Gehe regelmäßig zu Tangoveranstaltungen und tanze. Nimm dir genügend Zeit (mindestens ein- bis zweimal pro Woche), um in Gesellschaft zu tanzen und zu lernen. Versuche, mit Partnern auf deinem Entwicklungsniveau zu tanzen und gemeinsam zu lernen. Es ist hilfreich, einen festen Partner zu haben, aber du musst deine Fähigkeiten auch mit anderen Tanzpartnern üben.

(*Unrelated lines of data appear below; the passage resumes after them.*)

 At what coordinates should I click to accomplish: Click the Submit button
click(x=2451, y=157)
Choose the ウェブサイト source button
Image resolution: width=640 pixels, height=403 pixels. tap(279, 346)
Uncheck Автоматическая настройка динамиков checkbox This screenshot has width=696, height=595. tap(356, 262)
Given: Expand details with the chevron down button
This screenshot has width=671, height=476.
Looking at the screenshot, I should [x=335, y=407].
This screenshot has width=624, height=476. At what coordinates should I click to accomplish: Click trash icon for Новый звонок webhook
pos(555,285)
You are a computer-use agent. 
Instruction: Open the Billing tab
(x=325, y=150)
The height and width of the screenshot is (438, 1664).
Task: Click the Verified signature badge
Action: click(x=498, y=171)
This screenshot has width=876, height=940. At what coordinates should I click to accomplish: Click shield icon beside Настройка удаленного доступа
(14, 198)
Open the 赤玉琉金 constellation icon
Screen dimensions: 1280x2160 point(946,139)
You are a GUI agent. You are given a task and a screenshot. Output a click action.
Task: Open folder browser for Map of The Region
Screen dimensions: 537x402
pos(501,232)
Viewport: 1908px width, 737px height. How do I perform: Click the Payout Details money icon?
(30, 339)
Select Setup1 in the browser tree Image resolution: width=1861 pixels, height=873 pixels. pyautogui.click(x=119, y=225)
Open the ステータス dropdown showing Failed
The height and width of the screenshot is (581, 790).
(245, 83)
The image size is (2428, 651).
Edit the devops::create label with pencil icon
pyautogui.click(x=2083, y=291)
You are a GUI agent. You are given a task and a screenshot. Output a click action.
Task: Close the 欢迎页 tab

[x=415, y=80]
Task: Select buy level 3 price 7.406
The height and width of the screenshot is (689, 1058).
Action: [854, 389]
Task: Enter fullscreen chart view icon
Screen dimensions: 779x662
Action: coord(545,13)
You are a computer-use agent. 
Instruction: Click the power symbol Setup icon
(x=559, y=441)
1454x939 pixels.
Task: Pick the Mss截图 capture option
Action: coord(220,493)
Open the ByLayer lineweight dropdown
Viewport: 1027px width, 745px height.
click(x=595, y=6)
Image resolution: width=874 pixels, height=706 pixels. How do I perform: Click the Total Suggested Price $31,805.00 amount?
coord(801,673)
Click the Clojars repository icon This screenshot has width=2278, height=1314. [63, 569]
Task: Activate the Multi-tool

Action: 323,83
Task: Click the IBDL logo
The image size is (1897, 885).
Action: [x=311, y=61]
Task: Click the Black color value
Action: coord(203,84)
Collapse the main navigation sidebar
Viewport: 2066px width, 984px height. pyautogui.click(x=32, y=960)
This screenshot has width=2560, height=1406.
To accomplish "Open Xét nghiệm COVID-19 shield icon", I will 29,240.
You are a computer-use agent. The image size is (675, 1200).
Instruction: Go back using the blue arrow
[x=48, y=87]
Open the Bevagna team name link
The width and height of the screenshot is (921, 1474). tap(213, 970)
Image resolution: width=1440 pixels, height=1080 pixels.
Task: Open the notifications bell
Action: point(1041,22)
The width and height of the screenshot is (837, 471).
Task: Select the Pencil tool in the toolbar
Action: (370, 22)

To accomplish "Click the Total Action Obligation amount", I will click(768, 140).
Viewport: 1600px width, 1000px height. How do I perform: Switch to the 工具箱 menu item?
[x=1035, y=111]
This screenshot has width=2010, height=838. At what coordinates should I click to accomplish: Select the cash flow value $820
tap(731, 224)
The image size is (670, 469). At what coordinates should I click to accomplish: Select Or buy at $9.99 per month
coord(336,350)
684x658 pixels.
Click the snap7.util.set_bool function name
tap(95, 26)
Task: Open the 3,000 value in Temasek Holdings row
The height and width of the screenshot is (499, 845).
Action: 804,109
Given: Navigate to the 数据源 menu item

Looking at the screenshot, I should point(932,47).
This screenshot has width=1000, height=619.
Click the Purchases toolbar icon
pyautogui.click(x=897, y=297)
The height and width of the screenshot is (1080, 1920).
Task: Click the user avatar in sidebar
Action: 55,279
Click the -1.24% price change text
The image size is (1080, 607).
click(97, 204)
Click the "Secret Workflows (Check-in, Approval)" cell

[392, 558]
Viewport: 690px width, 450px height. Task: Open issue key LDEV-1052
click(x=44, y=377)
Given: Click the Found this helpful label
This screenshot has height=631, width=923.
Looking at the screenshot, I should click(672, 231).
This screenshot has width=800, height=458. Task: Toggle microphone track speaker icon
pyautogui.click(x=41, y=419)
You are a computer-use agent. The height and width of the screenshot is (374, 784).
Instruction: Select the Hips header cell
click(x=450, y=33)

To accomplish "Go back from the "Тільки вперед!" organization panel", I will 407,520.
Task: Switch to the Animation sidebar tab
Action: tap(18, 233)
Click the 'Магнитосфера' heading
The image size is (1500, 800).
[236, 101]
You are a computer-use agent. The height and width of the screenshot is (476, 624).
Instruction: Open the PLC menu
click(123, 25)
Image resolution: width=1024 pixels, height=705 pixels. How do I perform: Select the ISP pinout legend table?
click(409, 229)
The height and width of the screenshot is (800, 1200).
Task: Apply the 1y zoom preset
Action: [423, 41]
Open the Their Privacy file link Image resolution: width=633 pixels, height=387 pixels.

2. Lerne die Sprache des Tango
Das Erlernen einiger Schrittfolgen ist für den Anfang gut, aber schließlich wollen wir miteinander sprechen, daher brauchen wir die Wörter dieser Sprache. Wörter im Tango sind technische Elemente wie Ocho, Pivot, Gancho und Rückschritt. Du musst lernen, diese Elemente sowohl als Führender als auch als Folgender zu führen und zu befolgen. Anschließend lernst du, wie die Elemente verbunden werden können. Zu Beginn hilft es, übliche Sätze zu üben (wie die typische Kombination aus Parada, Sandwich und Pasada), aber später wirst du deine eigenen Sätze improvisieren wollen (und können).
3. Such Dir einen Lehrer
Der Unterricht hängt stark vom persönlichen Kommunikationsstil und der Philosophie ab. Wählen Sie einen Lehrer, der Ihnen eine verständliche Botschaft vermitteln kann. Es muss kein argentinischer Muttersprachler sein und auch kein Weltmeister, aber der Unterricht sollte sinnvoll und erschwinglich sein. Gehen Sie nicht zu Lehrern, die nur Sequenzen unterrichten. Sie sollten Ihnen die Sprache des Tangos, die Wörter und den Körpereinsatz zur Kommunikation beibringen. Schließlich sollte ein guter Lehrer in der Lage sein, Ihre Fehler zu analysieren und zu korrigieren und Ihnen zu helfen, Ihre persönlichen Probleme zu überwinden. Es kann schwierig sein, einen solchen Lehrer zu finden. Besuchen Sie daher die Kurse verschiedener Lehrer und entscheiden Sie sich.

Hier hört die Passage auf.